What is being asked =
Report only the number of lines in the entries below that hold the word "Viewport".

Collected data:
# # # # #

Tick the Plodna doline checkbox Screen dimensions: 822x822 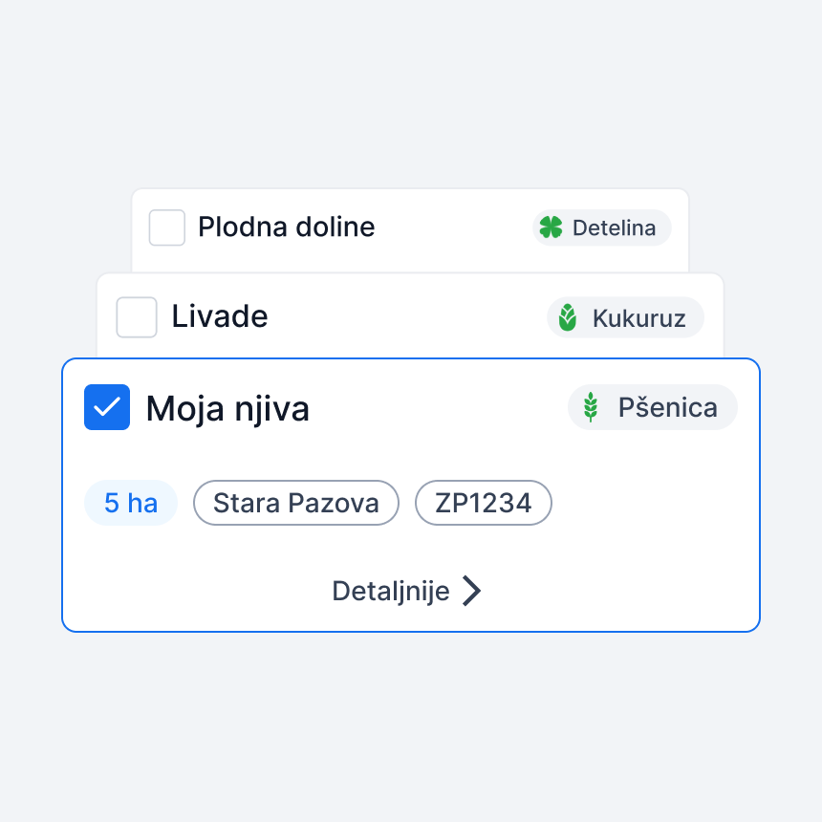(x=166, y=227)
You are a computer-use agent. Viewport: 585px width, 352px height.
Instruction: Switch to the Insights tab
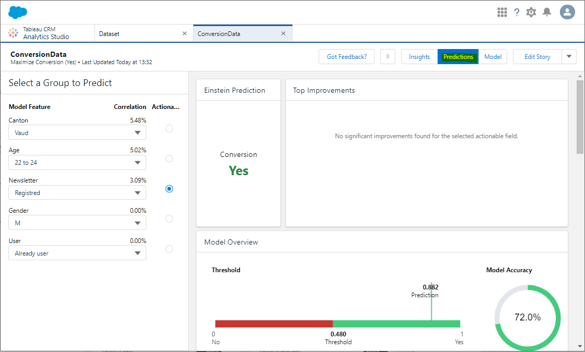click(419, 56)
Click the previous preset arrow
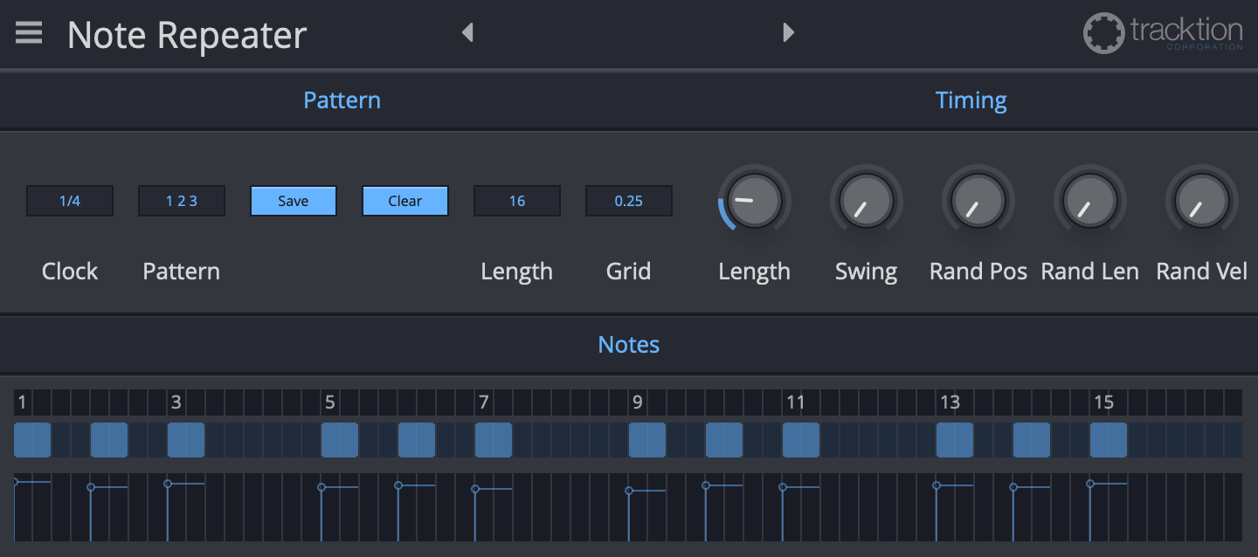The width and height of the screenshot is (1258, 557). coord(467,32)
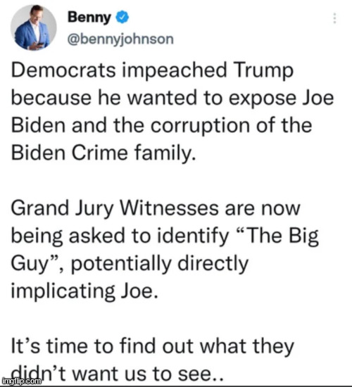Click the words being asked to identify

120,236
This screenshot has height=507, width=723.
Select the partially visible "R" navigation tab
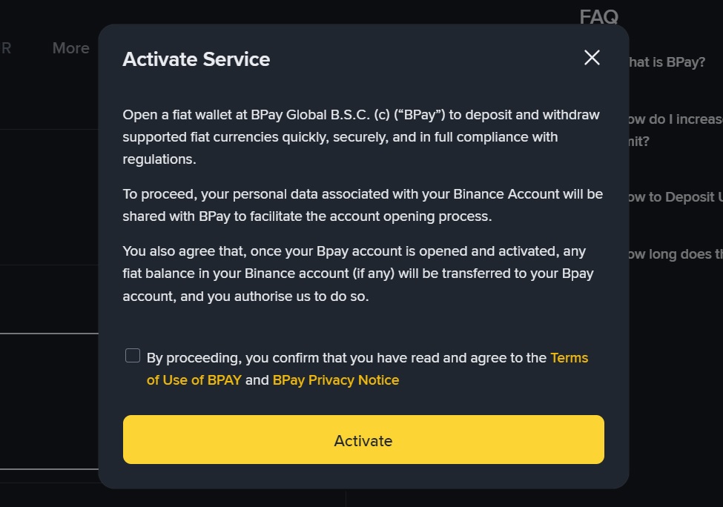[x=5, y=48]
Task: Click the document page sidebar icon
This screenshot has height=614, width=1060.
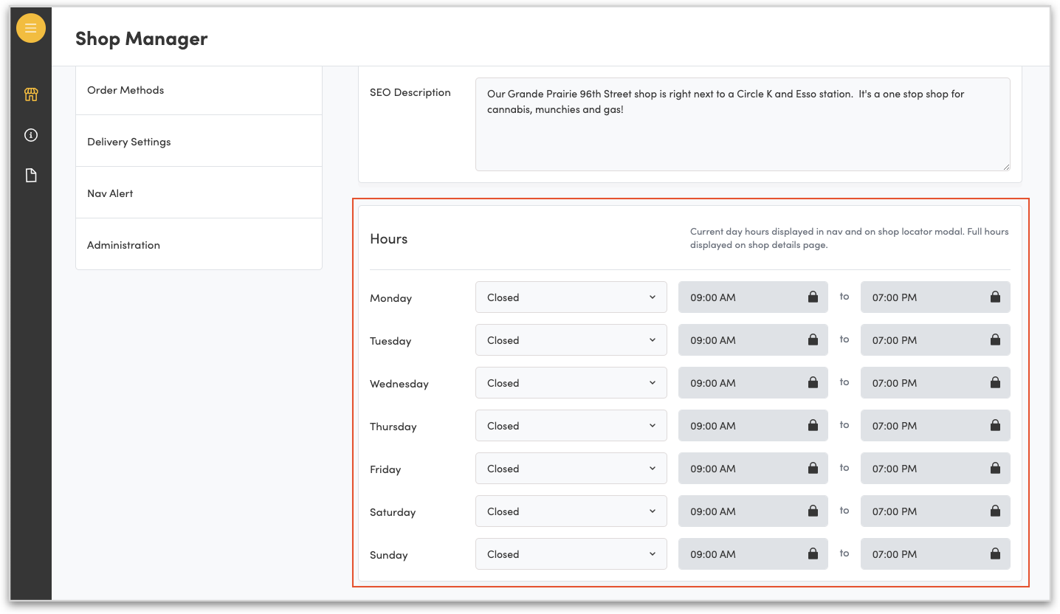Action: tap(31, 176)
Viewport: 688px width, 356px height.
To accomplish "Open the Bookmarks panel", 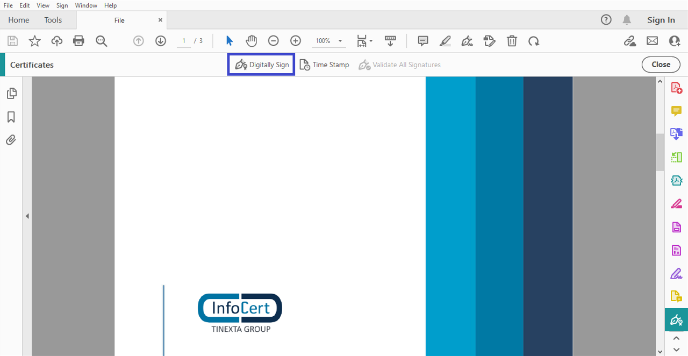I will coord(11,117).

# # # # #

Response for this exercise =
2